Pembedaan seperti halnya di atas mungkin tidak selamanya akurat, karena seperti yng
telah saya ungkapkan bahwa makna dari pemikir itu sendiri ambigious, bisa saja diterapkan
dimana-mana, tentunya dengan itensitas keintelektualan yang berbeda-beda. Kita dapat
melihat Hassan Hanafi, pemikir asal Mesir, percaya bahwa di situ ada dikotomi yang jelas
antara pemikir elit (mufakkir nukhbah) dengan pemikir massa (mufakkir jamahir).
Menurutnya pemikir nukhbah adalah para pemikir (filsuf, intelektual, sarjana) yang hidup
dalam intelektual dan tersaring dari massa yang eksklusif, dan mereka merupakan para
pemikir elit. Sedangkan mufakkir jamahir adalah para pemikir (filsuf, intelektual, sarjana)
yang mereka itu terlibat dengan masyarakat, dan mereka adalah milik massa. Pada tulisan
lain, Hanafi pemikir sebagai genius, sedangkan intelektual sebagai species. Karena itu,
“seluruh pemikir adalah intelektual, tetapi tidak seluruh intelektual merupakan pemikir”.

Pemikiran Arab pasca kebangkitan

‘Ashr al-Nahdlan (Pemikiran Arab pasca kebangkitan), biasanya selalu dibedakan


antara modern dan kontemporer.
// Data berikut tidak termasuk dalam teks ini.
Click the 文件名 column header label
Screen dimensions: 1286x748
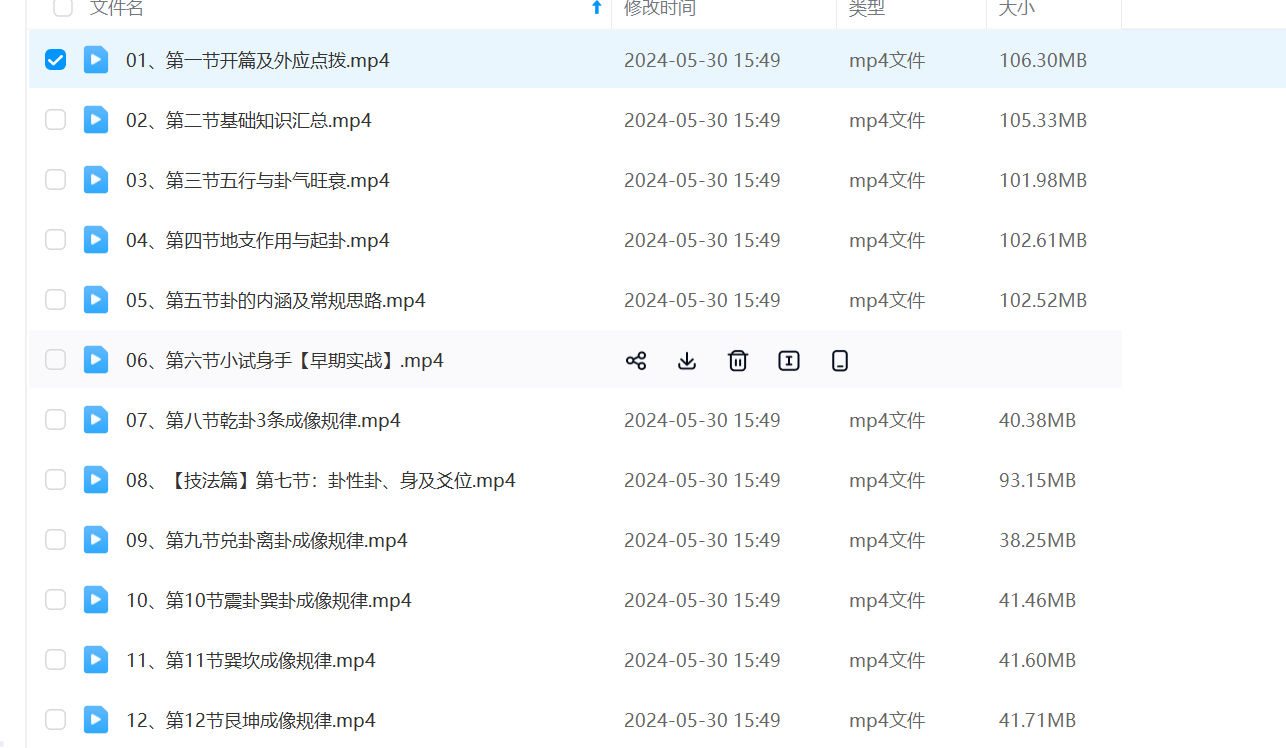117,8
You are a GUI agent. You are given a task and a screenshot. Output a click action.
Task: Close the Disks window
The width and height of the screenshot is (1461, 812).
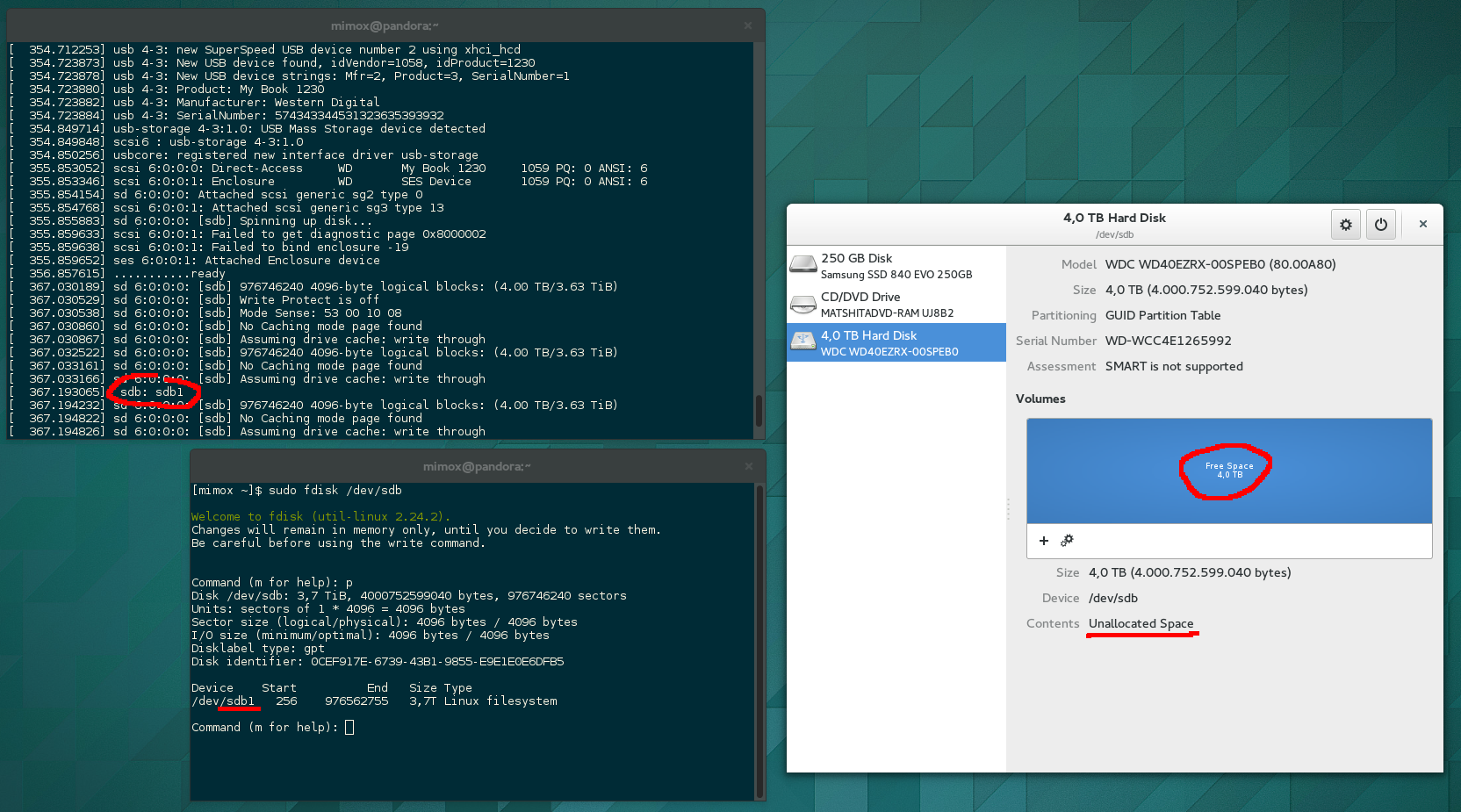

Istilah anatara modern dan kontemporer merujuk pada era
yang dimana tidak mempunyai panggalan pasti. Kontemporer seperti yang diungkpkan oleh
Qustantine Zurayq seorang tokoh modernis Arab, adalah lahir dari modernitas (ashriyah
walladat al-hadatsah). Kontemporer memiliki makna kekinian atau kini, sementara modern
adalah kini, tetapi yang sudah lewat yang masih mempunyai citra modern itu sendiri. Karena
tidak adanya kepermanenan dalam kekontemporeran, modern yang telah lewat dari kekinian
tidak lagi disebut sebagai kontemporer. Hubunganya dalam pemikiran Arab, istilah modern-
kontemporer mendasar pada pemikiran Arab modern sejak masa kebangkitan, dimulai
dengan invasi Napoleon Bonaparte 1798, kemudian dalam berdirinya negara-negara
independen yang mengatasnamakan nasionalisme, dan sejak runtuhnya kekhalifahan
Utsmaniyyah di Istanbul, sampai dengan sekarang. Perbedaan yang sangat jelas antara
modern dan kotemporer adalah bahwa yang merujuk kepada era modernisasi secara umum,
sedangkan kontemporer merujuk pada era sekarang atau sat ini. Batasan sejarah pemikiran
Arab modern adalah dari tahun 1798 hingga sekarang. Sedangkan batasan yang kontemporer
tidak diketahui secara pasti. Hanya sja kebanyakan pemikir Arab sendiri menganggap waktu
kontemporer (mu’ashirah) bermula sejak kekalahan Arab oleh Israil tahun 1967, karena
kekalahan tersebut merupakan titik yang menentukan (waterhed) dalam sejarah politik dan
Arab modern, dimana pada saat itulah seperti yang dikatakan Isa J. Boullata orang Arab sadar
akan dirinya, dan kemudian kritik diri (naq dzati) mulai bermunculan di sana-sini.

Semacam penutup

Setidaknya kita tahu tentang makna pemikiran dan pemikir, agar tidak keliru dalam
menyebutkanya. Kemudian memahami filsuf dan intelektual. Memahami pemikir dan
intelektual. Mengetahui modern dan kontemporer. Semuanya kami tulis guna untuk
memberikan pengetahuan dan wawasan. Semoga bermanfaat.